MATERIAL SUPPLIED:
▼

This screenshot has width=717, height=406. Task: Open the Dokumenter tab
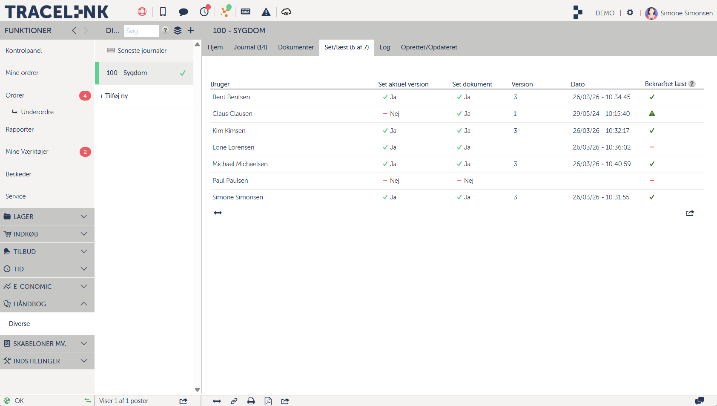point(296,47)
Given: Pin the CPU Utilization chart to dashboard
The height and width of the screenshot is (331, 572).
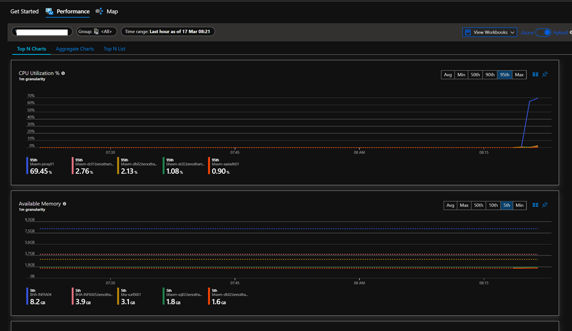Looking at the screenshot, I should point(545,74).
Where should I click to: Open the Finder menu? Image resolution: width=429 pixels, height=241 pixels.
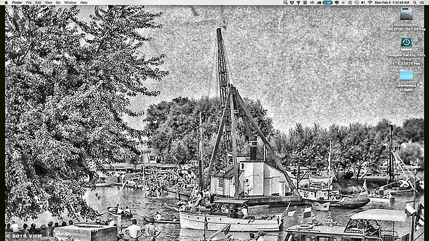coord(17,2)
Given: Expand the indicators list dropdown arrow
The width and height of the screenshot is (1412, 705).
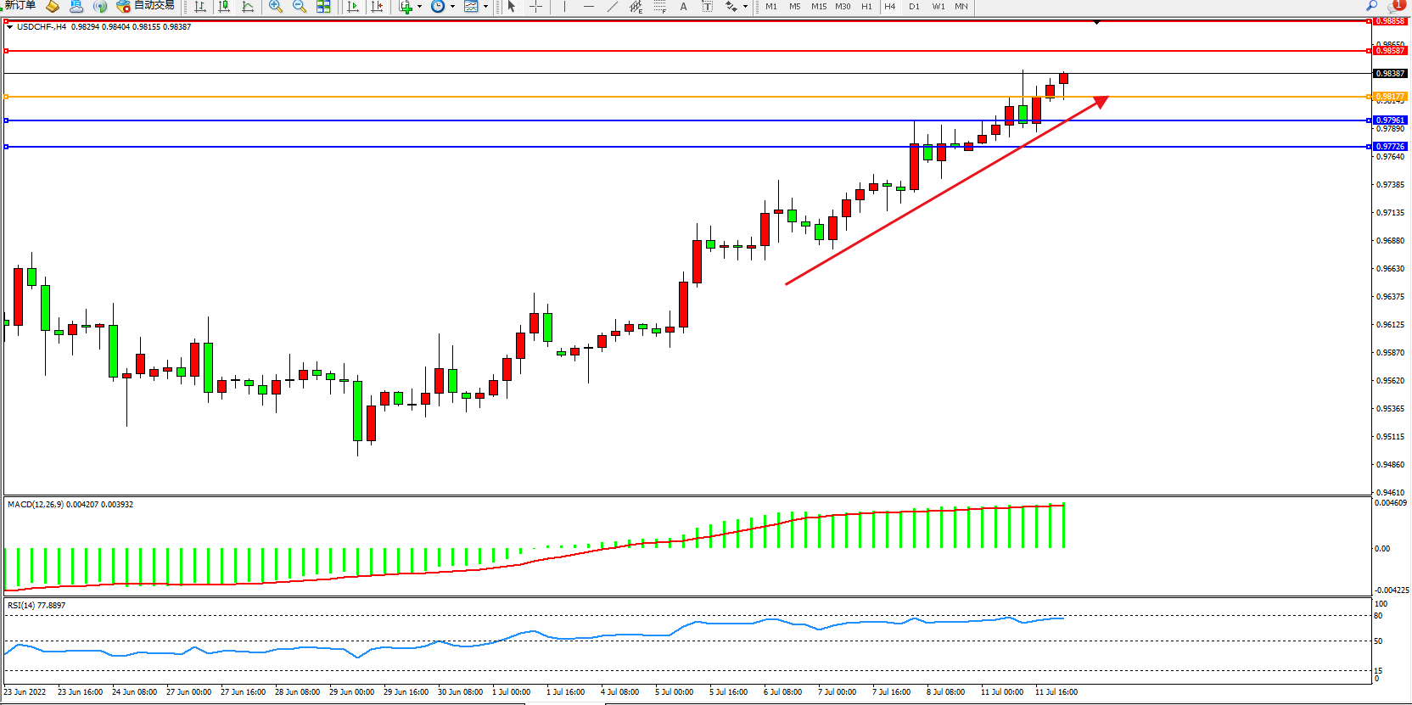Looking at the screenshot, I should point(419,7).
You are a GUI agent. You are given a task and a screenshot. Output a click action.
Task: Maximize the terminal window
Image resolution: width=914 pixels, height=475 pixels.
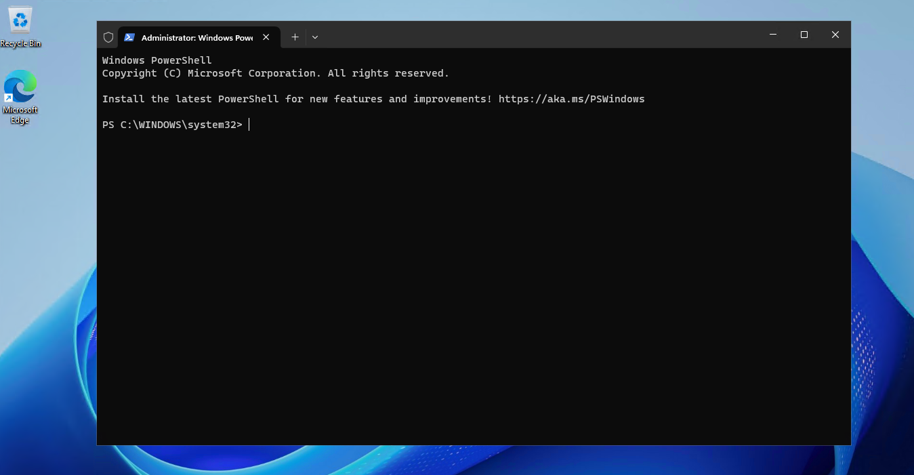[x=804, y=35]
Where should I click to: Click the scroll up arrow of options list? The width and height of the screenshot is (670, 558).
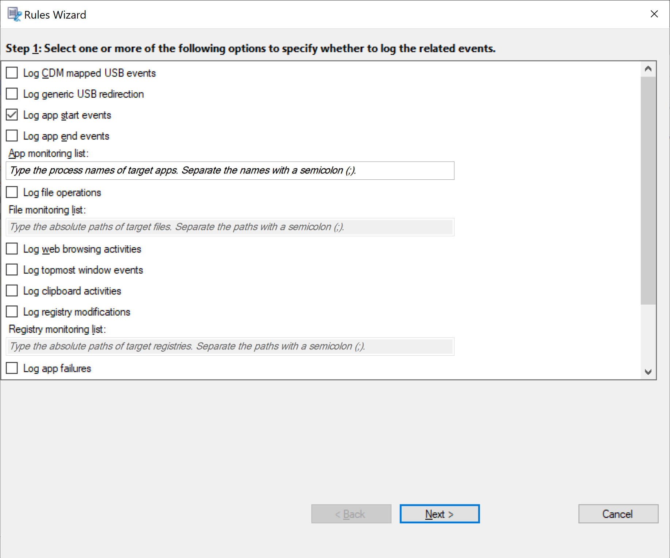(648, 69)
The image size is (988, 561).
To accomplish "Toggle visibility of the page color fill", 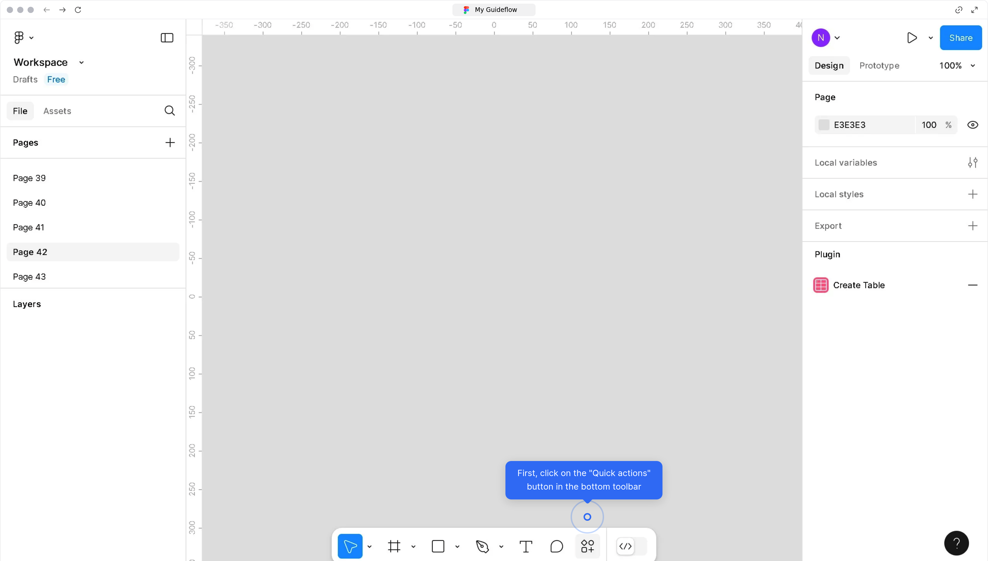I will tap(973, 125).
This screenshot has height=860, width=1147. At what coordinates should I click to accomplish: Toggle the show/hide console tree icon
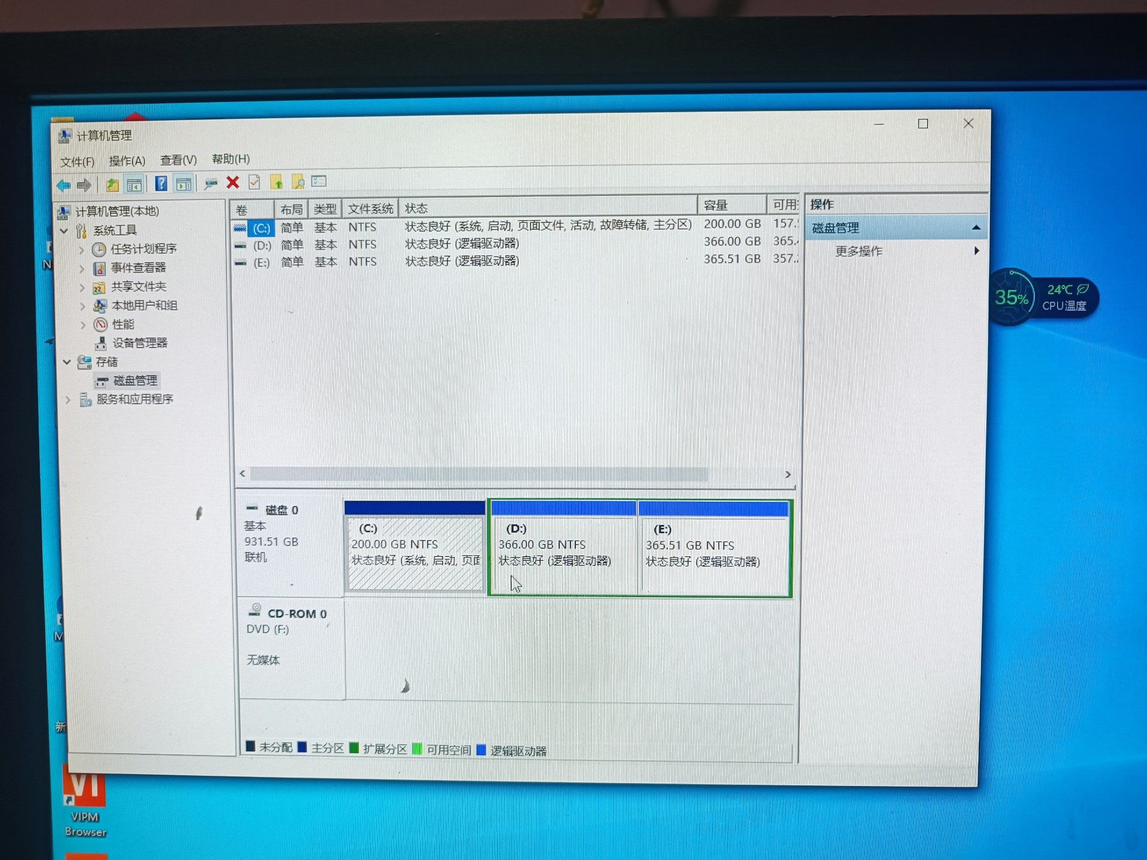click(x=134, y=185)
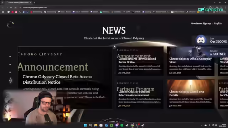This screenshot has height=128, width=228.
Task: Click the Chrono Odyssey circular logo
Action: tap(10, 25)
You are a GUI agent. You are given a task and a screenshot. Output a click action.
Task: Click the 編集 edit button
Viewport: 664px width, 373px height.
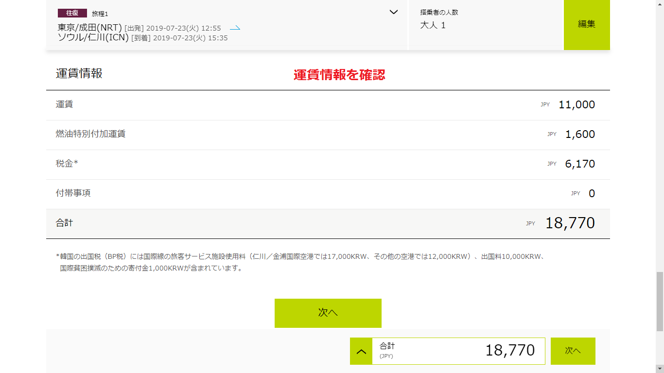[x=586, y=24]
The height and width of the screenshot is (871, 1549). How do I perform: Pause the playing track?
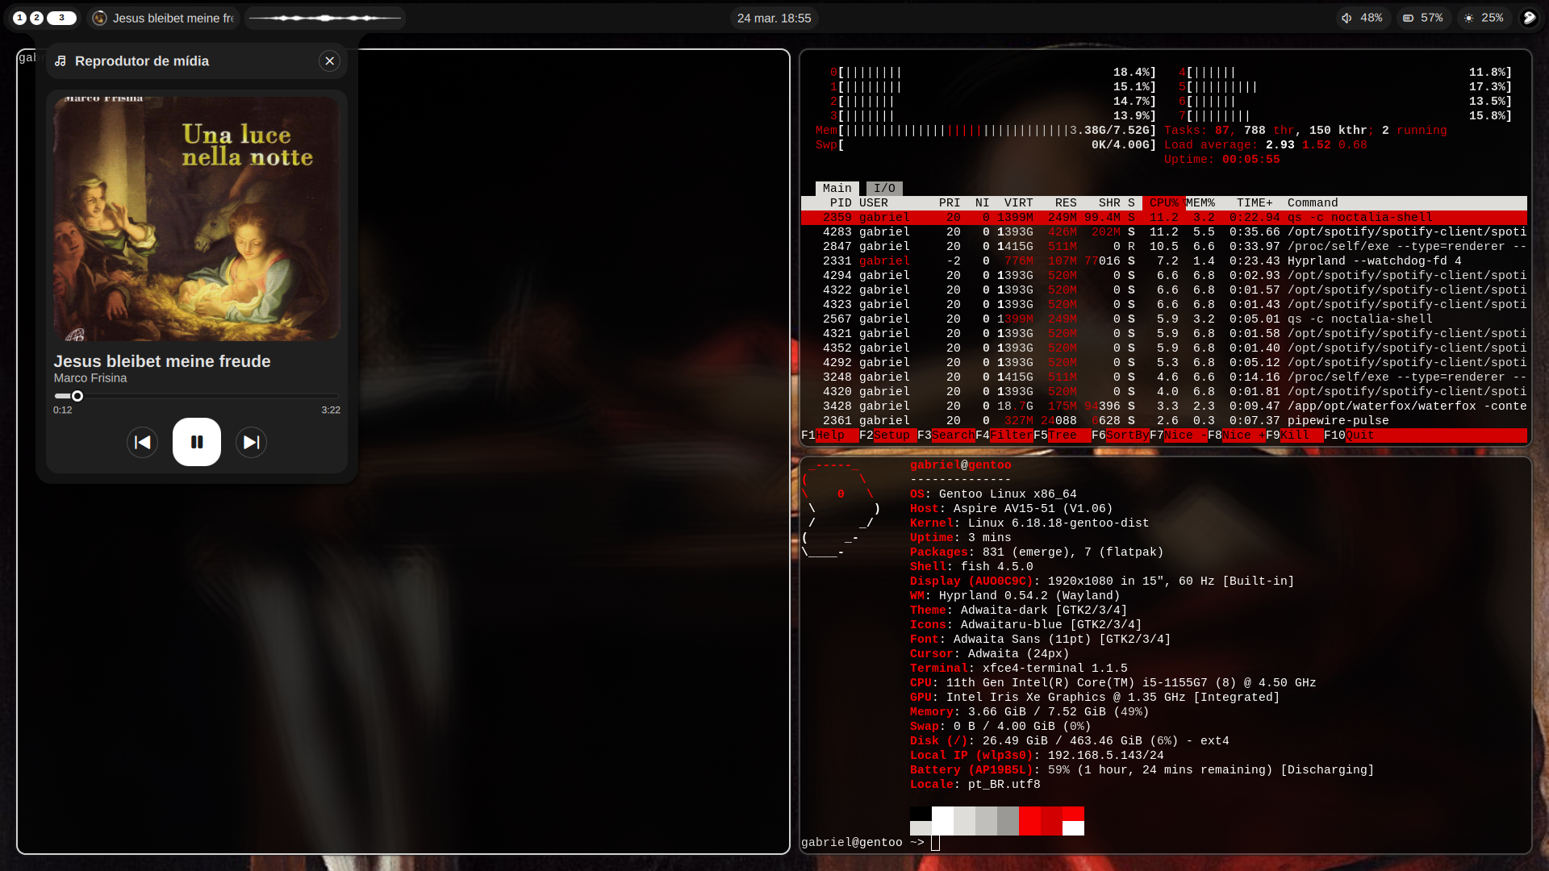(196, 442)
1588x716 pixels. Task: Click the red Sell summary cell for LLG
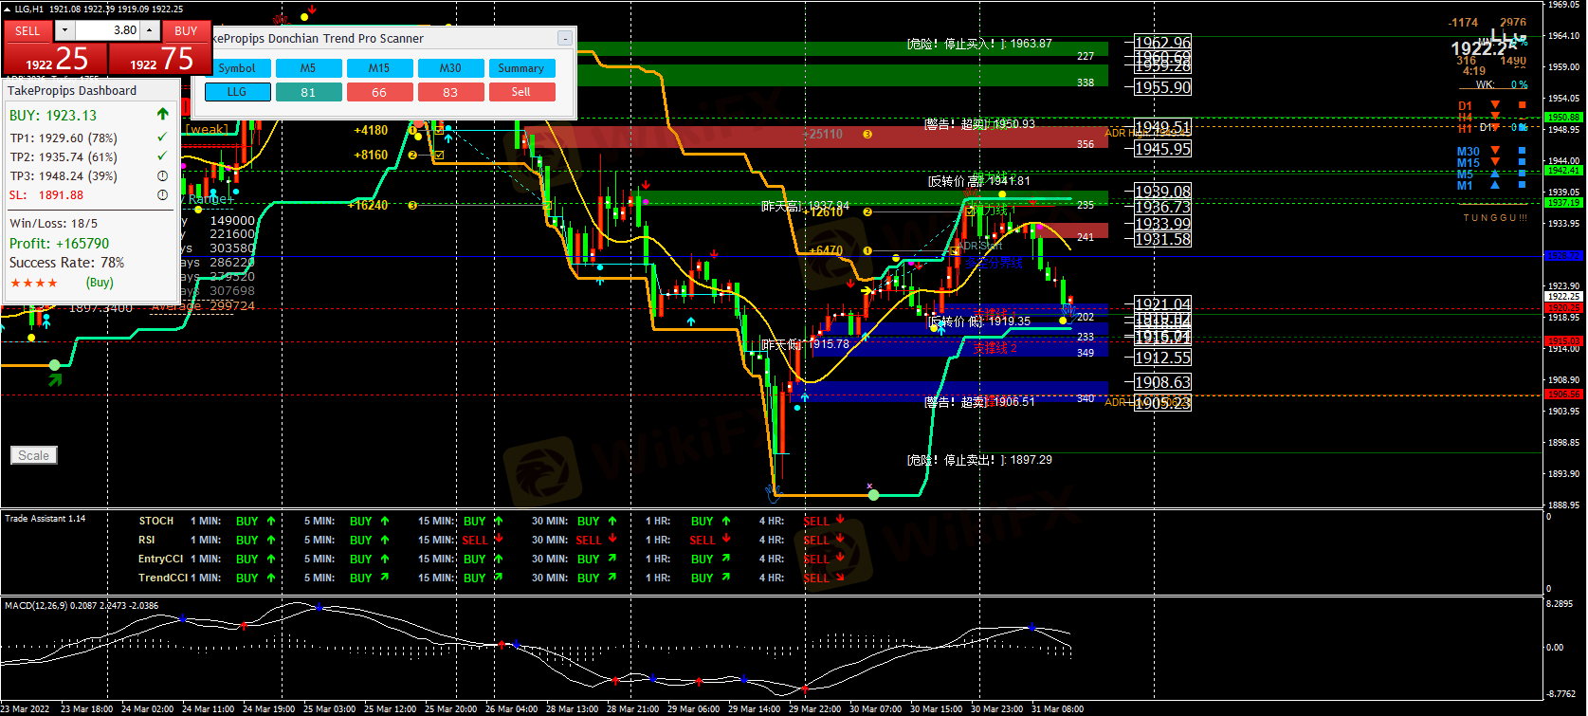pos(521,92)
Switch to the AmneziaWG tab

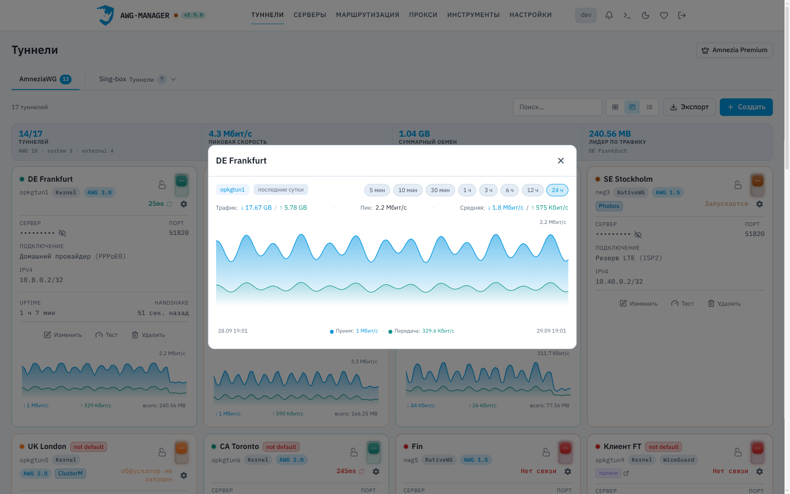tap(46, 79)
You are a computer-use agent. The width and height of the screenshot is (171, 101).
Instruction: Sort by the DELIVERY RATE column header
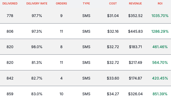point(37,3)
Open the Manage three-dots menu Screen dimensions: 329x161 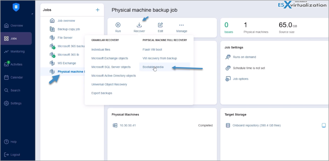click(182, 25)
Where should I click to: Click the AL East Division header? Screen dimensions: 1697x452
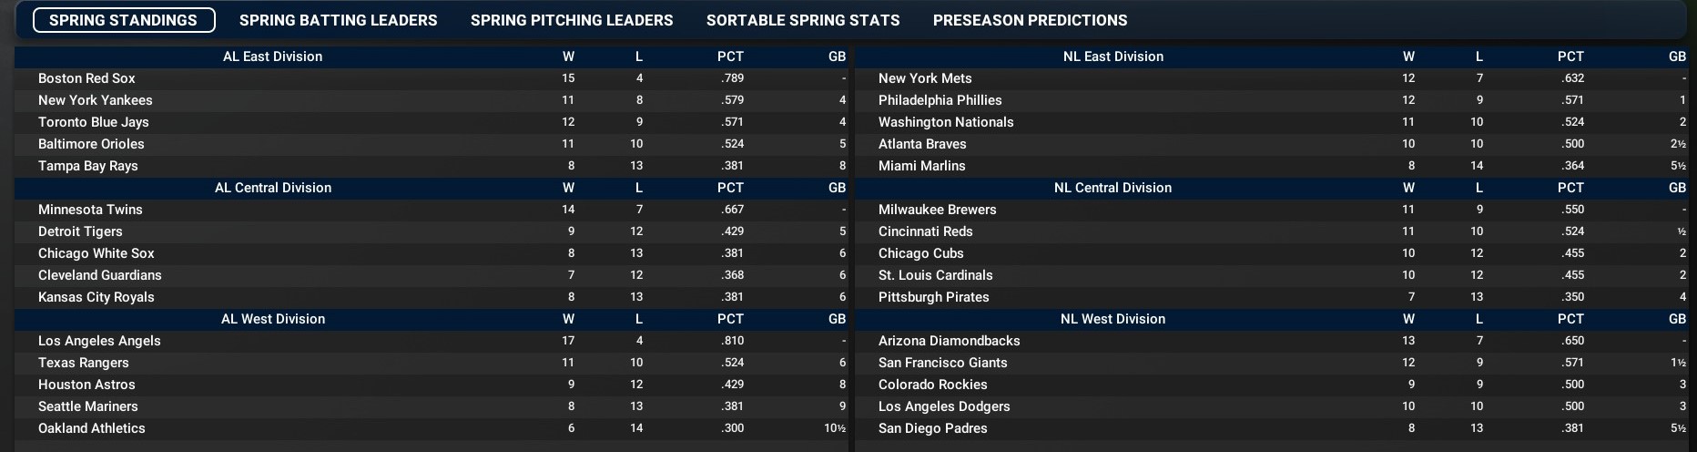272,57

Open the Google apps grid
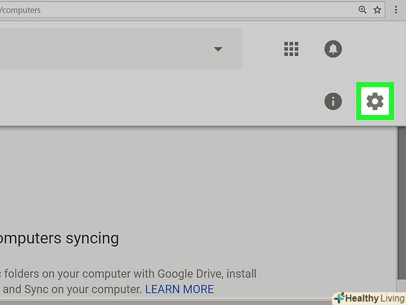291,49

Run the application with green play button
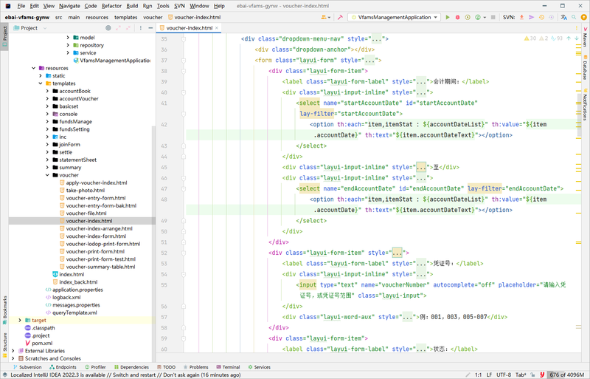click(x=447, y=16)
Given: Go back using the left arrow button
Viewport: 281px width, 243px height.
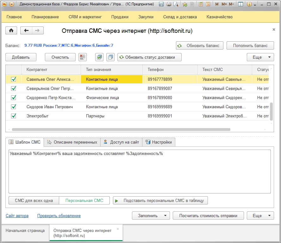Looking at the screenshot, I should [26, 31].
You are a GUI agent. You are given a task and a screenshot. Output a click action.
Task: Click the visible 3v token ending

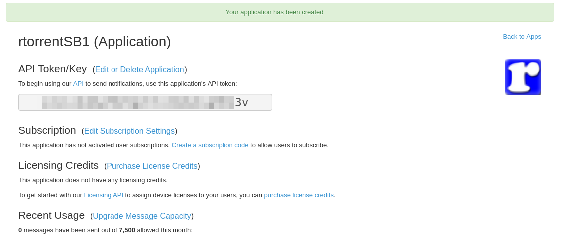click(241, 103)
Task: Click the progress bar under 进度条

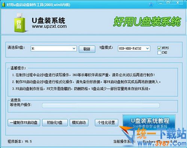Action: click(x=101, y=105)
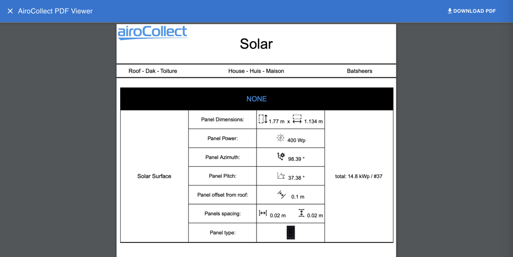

▲

Reproduce everything from the line containing "Where should I click to: Click the AL" down to the end of the data above. Leave the pictures out.

Where should I click to: Click the AL East Division header? Screen dimensions: 1697x452
272,57

Open the Google apps grid
291,49

Run the application with green play button
click(x=447, y=16)
Given: Go back using the left arrow button
Viewport: 281px width, 243px height.
Looking at the screenshot, I should [26, 31].
You are a GUI agent. You are given a task and a screenshot. Output a click action.
Task: Click the visible 3v token ending

click(241, 103)
Task: Click the progress bar under 进度条

Action: click(x=101, y=105)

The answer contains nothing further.